(ACTIVITY)
Show every line below where "checkbox" can be found.

(DATA TO PROCESS)
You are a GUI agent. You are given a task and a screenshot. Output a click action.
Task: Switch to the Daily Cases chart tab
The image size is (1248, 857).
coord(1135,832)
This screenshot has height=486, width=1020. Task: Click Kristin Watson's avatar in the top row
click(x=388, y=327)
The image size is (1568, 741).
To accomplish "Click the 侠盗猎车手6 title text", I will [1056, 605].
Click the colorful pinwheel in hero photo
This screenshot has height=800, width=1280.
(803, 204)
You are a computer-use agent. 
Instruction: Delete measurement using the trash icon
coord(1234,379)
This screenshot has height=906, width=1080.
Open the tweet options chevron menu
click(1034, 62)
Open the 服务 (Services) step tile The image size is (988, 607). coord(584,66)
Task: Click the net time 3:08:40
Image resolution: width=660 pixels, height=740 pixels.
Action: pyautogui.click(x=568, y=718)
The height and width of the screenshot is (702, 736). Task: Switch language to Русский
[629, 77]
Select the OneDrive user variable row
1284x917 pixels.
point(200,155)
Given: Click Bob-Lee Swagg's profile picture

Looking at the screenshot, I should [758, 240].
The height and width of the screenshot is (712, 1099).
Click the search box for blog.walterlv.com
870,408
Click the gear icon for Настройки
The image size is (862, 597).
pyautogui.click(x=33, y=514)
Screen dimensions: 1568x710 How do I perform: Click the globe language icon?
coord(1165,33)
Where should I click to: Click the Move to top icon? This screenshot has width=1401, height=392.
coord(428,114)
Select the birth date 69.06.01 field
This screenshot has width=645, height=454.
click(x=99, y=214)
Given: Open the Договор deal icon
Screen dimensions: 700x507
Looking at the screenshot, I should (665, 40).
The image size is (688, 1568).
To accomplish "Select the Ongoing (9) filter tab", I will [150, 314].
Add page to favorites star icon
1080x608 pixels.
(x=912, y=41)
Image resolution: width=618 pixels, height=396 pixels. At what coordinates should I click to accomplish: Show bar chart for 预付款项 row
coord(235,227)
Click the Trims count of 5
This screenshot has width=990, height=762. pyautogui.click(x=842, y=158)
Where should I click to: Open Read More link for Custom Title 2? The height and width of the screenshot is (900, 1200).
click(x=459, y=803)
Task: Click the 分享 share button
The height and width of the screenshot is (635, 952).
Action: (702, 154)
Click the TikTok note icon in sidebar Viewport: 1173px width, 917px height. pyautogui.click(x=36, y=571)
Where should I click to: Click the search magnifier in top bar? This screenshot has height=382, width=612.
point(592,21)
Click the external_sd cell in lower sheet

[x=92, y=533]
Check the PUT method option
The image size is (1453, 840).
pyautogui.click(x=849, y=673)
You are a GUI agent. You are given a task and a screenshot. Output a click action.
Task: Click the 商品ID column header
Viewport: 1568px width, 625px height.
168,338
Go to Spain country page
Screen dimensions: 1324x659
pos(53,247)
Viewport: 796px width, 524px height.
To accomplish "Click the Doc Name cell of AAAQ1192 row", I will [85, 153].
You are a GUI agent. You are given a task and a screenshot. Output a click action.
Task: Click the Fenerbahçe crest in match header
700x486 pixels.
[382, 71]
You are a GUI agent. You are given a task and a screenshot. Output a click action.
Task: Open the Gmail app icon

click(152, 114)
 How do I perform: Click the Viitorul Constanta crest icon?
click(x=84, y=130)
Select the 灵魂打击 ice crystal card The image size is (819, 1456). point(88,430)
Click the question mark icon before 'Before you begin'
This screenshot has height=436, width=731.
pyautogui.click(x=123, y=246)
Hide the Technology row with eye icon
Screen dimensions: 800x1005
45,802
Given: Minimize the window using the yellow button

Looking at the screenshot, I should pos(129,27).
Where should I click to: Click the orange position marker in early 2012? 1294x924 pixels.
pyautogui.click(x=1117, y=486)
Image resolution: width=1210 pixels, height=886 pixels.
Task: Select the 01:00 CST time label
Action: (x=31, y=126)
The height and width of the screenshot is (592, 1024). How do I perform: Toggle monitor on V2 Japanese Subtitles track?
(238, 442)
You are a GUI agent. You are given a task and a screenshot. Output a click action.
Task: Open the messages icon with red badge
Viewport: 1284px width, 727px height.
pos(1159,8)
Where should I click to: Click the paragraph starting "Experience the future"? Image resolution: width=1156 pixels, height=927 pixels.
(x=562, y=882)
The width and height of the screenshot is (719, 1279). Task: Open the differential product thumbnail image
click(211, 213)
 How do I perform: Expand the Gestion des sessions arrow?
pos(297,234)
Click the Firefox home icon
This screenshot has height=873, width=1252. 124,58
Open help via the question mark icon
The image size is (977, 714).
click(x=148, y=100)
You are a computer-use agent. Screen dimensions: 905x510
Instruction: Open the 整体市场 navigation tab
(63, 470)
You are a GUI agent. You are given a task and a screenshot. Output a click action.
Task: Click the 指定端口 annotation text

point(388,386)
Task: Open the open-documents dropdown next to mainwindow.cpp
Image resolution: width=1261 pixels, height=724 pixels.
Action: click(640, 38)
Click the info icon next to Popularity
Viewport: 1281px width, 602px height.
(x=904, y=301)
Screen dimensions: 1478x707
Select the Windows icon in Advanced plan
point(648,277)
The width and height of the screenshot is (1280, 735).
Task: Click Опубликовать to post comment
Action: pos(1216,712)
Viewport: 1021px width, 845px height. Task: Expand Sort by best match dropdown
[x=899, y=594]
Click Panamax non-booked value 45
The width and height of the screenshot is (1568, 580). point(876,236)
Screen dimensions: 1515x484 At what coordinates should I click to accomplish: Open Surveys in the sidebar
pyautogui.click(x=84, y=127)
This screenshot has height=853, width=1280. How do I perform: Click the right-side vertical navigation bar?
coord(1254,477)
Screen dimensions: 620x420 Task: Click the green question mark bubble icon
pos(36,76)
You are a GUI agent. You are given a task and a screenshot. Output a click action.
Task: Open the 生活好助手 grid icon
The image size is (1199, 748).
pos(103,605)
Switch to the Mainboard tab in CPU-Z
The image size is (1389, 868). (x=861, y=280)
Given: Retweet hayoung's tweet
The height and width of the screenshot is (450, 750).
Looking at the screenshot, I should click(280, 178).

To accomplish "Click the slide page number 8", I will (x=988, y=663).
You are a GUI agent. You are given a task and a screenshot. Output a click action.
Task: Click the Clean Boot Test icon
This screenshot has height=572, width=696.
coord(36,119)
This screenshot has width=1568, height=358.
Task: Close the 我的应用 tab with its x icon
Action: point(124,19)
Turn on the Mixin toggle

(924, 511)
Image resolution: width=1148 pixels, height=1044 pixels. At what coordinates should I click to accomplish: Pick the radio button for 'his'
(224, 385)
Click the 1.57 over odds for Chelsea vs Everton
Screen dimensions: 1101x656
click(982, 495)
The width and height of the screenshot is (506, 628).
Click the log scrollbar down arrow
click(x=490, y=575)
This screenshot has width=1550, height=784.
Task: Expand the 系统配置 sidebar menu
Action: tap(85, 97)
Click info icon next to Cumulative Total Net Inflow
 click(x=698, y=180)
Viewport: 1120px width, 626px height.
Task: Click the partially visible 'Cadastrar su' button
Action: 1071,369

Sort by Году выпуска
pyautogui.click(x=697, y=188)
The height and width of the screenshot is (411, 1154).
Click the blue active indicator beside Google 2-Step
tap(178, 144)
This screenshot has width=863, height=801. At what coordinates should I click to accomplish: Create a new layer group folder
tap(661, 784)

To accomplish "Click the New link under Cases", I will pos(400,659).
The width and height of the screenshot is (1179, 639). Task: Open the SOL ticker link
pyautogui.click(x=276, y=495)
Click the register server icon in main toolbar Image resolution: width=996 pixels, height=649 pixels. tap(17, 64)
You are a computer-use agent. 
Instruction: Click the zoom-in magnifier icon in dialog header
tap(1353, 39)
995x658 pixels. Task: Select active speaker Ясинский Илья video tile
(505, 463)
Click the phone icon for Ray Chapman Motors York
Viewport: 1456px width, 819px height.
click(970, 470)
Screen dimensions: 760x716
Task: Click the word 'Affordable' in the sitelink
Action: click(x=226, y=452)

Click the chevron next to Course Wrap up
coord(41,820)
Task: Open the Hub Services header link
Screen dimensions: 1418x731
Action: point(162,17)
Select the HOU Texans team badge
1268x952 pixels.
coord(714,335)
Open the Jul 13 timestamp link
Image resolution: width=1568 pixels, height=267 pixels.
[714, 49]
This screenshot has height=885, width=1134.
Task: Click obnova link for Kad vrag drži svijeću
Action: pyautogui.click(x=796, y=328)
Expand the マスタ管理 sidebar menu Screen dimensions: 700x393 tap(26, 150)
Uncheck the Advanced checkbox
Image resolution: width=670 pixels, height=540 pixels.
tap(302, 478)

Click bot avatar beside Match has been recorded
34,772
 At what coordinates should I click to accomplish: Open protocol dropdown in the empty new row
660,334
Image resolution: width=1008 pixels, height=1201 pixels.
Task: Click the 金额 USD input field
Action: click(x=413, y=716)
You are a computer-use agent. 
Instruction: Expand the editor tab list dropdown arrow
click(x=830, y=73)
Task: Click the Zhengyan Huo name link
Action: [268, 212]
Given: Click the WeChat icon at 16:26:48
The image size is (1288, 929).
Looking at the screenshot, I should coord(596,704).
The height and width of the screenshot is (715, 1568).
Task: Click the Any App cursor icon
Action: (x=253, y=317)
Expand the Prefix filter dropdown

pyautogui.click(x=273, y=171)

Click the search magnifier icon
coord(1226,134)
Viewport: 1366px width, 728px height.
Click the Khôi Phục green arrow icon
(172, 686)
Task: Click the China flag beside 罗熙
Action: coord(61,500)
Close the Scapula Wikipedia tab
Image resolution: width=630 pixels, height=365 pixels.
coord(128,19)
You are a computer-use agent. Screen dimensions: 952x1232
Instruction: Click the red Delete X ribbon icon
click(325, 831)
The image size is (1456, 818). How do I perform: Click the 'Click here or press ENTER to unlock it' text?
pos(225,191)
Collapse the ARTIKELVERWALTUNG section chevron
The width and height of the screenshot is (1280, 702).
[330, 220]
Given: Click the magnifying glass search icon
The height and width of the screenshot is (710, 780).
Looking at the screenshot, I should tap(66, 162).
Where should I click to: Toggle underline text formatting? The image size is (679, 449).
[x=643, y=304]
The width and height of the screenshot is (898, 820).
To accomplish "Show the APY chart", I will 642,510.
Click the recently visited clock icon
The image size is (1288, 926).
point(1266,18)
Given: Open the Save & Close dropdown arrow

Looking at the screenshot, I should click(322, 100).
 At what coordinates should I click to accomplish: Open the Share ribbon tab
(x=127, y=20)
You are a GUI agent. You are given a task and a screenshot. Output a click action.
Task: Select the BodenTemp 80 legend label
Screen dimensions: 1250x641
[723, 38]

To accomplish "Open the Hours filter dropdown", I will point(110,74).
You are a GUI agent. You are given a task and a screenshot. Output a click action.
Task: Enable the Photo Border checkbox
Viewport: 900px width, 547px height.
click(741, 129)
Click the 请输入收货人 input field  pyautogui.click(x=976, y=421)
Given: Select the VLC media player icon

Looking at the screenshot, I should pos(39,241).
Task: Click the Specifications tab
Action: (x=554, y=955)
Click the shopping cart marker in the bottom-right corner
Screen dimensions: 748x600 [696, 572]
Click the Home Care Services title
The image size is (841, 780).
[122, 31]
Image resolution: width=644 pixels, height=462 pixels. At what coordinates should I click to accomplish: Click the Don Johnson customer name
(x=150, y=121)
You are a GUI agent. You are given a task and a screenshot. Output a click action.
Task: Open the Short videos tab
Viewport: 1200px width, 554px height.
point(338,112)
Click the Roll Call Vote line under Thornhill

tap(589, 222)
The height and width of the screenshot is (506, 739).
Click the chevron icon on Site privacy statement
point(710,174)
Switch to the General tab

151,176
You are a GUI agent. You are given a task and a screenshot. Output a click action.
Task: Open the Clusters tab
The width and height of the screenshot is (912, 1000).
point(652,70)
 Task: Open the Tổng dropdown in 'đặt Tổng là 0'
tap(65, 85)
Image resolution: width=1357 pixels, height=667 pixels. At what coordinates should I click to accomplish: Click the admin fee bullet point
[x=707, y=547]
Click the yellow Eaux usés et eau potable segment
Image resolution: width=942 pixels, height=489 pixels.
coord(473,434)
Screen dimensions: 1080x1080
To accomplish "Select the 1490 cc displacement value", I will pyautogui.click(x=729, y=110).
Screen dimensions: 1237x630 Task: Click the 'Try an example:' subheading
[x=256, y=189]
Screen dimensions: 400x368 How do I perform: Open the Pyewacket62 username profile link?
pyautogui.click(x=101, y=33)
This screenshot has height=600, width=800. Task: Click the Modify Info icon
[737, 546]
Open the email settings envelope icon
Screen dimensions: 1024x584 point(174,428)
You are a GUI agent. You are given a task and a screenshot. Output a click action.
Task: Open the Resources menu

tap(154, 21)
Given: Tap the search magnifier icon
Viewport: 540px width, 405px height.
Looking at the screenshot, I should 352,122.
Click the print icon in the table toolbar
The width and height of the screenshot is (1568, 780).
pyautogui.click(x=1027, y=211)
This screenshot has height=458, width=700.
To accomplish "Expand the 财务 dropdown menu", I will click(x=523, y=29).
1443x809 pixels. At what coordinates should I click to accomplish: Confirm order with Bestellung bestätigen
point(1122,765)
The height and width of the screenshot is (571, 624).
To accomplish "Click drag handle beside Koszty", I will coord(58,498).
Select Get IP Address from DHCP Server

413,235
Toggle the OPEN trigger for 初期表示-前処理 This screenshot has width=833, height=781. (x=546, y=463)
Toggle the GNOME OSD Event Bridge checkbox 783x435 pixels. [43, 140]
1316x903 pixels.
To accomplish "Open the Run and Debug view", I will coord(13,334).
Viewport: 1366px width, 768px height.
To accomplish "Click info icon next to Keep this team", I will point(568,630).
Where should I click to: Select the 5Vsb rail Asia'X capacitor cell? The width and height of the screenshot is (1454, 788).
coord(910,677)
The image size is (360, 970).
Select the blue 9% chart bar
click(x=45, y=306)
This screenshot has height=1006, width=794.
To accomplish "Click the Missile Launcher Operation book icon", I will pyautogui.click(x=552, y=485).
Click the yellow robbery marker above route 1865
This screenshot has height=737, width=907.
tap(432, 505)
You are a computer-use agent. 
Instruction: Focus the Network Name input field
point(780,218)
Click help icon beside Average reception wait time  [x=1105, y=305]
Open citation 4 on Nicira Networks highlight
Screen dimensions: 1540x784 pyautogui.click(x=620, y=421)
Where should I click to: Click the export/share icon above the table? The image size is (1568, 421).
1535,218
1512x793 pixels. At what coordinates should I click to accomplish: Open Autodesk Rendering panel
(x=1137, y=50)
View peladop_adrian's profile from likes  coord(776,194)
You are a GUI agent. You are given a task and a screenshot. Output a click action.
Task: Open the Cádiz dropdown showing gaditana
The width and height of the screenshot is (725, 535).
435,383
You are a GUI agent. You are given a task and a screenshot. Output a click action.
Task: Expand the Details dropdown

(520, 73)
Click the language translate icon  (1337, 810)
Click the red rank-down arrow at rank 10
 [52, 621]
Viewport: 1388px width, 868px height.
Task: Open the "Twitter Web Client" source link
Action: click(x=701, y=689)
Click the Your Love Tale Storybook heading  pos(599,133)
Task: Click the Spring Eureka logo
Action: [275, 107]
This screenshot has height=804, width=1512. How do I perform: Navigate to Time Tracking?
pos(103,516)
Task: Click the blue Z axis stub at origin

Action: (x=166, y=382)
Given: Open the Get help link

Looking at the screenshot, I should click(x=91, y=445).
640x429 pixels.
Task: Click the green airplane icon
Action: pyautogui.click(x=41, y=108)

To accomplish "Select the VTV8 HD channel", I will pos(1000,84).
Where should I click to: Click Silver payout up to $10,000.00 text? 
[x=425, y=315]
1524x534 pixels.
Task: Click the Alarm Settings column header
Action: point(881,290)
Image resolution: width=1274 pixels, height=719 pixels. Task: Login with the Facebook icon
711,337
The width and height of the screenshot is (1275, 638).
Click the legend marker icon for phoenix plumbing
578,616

(RESPONSE AREA)
Uncheck the Advanced checkbox
Task: Enable the Photo Border checkbox
Toggle the GNOME OSD Event Bridge checkbox 783x435 pixels. [43, 140]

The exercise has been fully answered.